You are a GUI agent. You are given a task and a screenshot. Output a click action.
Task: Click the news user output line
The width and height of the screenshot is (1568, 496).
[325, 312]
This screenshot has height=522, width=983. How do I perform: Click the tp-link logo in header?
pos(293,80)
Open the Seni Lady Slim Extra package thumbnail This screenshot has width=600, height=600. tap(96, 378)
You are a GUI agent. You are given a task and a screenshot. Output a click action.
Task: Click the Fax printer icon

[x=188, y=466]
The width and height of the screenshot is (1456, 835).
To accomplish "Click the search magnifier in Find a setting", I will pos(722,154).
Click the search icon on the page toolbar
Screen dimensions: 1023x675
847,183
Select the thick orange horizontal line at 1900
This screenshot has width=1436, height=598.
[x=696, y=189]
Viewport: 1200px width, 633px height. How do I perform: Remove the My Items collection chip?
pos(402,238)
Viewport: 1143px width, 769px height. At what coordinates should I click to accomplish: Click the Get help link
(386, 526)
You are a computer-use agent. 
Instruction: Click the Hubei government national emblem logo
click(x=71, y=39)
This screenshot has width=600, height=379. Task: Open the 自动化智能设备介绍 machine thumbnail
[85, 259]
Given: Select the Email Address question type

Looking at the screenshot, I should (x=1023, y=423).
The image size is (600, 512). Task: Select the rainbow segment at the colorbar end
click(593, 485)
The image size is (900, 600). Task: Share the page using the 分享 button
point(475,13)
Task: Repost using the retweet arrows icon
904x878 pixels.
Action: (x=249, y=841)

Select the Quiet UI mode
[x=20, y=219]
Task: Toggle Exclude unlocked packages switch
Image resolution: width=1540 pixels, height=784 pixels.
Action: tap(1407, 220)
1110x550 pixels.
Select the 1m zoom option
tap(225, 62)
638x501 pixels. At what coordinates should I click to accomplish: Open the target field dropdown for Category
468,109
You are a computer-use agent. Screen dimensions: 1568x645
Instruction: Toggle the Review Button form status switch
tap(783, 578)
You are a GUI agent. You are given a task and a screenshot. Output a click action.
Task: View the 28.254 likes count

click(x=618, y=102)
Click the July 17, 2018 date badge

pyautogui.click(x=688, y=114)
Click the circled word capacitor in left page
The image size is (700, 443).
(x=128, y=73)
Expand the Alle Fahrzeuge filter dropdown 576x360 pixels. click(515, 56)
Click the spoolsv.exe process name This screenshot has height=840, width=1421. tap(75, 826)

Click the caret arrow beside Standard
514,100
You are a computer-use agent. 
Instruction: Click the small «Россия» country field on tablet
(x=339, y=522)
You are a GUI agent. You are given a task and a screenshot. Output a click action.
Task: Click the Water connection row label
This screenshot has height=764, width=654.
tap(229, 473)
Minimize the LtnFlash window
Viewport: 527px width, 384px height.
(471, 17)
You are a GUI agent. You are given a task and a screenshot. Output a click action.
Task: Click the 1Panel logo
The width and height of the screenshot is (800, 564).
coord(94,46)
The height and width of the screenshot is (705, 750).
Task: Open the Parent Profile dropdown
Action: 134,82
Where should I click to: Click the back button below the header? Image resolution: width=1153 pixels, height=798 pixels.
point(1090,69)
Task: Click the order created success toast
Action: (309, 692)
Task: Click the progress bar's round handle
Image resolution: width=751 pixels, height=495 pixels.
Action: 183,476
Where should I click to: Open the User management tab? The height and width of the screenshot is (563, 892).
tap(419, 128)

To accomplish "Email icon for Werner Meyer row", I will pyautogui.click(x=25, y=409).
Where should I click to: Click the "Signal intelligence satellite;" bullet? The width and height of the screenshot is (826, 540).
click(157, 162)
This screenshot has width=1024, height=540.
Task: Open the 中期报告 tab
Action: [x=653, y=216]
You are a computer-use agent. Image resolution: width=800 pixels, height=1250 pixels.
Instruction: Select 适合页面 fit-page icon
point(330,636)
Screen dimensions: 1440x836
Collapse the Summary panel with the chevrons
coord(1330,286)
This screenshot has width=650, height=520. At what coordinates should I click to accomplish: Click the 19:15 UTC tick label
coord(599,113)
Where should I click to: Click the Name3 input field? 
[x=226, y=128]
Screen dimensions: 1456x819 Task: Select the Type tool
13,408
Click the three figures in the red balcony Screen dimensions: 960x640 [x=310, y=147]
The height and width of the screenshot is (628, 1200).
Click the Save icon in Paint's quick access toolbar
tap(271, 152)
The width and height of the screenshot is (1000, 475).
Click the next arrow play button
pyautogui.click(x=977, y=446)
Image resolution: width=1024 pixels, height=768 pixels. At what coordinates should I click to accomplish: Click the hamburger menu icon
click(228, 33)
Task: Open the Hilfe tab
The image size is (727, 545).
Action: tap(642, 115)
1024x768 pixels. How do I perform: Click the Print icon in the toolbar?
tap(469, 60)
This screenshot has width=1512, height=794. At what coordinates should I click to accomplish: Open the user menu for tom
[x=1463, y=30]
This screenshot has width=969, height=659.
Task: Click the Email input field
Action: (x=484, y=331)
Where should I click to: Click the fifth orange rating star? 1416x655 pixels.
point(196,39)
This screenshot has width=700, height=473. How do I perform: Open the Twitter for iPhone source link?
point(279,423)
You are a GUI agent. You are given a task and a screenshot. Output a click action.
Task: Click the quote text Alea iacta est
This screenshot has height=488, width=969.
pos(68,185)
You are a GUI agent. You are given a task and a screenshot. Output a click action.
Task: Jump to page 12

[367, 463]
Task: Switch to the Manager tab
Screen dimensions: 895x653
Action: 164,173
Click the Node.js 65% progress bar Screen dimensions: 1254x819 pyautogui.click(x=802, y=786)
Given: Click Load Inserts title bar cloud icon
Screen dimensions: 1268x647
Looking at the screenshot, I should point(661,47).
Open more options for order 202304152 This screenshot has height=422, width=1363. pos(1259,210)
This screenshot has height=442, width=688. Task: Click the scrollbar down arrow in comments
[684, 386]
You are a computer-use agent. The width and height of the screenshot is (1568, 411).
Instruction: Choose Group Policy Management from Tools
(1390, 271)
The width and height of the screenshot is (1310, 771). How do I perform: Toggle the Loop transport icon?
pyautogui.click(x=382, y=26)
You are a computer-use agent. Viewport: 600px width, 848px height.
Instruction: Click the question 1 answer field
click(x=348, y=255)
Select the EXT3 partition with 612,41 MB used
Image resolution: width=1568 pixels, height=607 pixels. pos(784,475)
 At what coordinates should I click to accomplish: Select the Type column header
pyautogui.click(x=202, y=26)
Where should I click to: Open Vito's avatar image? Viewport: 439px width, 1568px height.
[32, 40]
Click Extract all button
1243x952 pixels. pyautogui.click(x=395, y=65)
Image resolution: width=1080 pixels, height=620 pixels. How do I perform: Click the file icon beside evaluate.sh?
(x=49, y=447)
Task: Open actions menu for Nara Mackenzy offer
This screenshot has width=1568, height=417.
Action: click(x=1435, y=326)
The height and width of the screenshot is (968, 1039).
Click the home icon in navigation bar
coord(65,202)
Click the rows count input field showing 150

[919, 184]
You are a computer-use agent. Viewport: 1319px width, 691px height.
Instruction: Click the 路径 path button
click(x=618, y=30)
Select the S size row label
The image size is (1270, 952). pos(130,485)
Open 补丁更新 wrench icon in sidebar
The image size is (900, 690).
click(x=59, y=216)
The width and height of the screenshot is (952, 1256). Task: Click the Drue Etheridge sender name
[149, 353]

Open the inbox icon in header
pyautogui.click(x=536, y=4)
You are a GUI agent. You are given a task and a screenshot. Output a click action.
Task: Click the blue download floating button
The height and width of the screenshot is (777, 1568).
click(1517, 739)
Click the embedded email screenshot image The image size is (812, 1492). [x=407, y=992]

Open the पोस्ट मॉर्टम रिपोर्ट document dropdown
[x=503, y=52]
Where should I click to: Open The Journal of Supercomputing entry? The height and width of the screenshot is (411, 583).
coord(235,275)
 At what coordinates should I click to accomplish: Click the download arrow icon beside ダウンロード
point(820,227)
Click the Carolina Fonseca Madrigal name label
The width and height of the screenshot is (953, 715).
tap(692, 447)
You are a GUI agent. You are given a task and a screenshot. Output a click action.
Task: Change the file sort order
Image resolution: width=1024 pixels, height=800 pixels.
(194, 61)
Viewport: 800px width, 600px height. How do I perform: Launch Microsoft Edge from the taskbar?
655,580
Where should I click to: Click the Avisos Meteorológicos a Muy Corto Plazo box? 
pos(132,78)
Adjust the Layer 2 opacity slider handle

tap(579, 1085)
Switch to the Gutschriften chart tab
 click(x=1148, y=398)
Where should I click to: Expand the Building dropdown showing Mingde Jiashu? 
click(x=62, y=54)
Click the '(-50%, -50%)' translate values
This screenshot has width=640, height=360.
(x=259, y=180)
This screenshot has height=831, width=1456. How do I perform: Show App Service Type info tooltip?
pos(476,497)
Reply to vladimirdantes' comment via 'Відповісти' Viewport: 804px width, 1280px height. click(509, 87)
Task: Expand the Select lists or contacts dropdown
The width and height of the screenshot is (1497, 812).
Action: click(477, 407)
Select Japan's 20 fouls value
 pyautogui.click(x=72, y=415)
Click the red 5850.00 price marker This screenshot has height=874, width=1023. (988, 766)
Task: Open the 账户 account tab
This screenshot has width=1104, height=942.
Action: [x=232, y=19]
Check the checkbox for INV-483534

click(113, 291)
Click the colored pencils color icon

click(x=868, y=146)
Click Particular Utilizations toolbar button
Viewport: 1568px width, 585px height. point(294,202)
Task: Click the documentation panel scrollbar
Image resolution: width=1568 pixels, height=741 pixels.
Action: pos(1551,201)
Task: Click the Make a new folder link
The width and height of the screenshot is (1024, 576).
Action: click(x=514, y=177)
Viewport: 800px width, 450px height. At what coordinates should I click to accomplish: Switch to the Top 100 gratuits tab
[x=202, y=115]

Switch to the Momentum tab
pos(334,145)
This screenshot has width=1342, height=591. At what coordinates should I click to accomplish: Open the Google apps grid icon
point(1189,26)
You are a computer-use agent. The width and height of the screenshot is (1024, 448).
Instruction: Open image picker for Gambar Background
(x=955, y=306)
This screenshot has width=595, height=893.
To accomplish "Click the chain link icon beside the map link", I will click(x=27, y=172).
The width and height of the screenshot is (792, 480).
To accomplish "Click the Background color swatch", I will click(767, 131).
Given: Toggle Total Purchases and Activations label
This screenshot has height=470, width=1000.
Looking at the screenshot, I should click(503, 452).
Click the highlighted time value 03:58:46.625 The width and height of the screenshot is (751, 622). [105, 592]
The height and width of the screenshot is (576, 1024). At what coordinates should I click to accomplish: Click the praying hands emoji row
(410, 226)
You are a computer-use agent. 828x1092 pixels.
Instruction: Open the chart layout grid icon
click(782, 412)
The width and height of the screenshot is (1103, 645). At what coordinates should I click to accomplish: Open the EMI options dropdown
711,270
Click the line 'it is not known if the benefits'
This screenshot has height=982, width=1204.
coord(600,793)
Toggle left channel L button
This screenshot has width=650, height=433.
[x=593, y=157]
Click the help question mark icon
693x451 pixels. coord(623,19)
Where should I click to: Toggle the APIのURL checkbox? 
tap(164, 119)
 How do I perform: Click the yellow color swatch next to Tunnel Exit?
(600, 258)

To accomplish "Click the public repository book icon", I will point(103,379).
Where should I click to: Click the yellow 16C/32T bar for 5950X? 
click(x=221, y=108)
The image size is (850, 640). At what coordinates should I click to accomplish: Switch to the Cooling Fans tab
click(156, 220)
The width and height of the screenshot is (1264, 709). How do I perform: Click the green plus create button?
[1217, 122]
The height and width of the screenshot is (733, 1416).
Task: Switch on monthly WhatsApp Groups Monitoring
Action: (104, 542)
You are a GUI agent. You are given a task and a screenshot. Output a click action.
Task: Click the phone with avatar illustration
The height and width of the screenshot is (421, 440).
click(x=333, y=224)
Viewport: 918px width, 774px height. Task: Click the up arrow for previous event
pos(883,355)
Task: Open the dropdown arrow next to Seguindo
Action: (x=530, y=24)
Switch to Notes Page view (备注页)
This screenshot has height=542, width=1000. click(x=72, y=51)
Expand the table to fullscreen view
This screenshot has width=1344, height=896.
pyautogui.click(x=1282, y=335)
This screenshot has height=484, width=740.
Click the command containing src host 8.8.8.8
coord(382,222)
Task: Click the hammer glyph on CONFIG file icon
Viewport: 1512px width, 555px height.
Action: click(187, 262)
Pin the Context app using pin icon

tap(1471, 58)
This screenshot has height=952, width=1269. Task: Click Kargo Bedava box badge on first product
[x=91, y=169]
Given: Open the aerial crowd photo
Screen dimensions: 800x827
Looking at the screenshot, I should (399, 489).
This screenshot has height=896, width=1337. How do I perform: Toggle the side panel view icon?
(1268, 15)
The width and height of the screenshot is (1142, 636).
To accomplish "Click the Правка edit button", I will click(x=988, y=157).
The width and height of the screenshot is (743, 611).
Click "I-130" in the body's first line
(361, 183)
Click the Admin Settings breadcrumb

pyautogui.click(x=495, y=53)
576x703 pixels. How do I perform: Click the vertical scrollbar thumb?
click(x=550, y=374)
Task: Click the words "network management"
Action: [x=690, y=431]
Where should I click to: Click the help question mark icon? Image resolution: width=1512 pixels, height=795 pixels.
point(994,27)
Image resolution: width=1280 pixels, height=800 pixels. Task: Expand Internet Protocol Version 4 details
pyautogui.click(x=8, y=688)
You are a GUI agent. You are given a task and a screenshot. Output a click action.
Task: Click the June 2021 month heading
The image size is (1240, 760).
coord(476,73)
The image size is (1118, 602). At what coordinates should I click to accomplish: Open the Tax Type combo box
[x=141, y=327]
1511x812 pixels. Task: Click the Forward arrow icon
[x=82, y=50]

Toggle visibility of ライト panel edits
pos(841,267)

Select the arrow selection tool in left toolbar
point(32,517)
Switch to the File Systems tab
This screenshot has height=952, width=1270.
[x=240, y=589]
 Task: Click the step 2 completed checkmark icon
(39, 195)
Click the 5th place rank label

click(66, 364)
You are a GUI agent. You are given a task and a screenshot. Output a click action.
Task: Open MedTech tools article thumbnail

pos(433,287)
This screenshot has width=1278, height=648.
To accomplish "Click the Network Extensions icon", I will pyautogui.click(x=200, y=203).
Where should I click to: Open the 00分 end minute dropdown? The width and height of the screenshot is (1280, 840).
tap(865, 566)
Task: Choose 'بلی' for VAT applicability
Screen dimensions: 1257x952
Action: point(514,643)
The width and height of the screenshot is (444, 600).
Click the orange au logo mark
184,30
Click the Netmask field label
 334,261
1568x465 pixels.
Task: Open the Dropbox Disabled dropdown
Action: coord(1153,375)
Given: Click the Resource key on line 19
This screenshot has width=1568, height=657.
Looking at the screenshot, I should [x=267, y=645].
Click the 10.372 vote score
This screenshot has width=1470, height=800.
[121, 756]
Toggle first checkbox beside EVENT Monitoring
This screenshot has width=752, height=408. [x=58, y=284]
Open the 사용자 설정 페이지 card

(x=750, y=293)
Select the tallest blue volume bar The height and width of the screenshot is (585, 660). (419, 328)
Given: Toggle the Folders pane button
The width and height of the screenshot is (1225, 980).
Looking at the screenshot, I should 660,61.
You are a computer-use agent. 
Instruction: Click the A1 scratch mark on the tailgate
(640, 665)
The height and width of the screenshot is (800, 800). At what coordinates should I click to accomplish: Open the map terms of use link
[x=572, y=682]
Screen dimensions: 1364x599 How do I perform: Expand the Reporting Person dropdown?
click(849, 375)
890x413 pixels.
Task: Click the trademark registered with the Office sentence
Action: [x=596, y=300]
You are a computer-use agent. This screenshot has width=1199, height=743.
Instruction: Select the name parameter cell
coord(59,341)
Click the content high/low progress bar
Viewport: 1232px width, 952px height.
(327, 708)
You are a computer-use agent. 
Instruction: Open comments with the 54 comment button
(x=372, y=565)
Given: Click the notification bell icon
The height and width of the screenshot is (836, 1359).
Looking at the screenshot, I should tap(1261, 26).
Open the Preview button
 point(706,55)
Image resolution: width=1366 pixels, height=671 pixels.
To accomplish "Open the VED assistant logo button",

*****

> _PROBLEM TO SOLVE_
Your answer should be one number: how many lines above include the word "computer".

> _WRITTEN RESPONSE_
12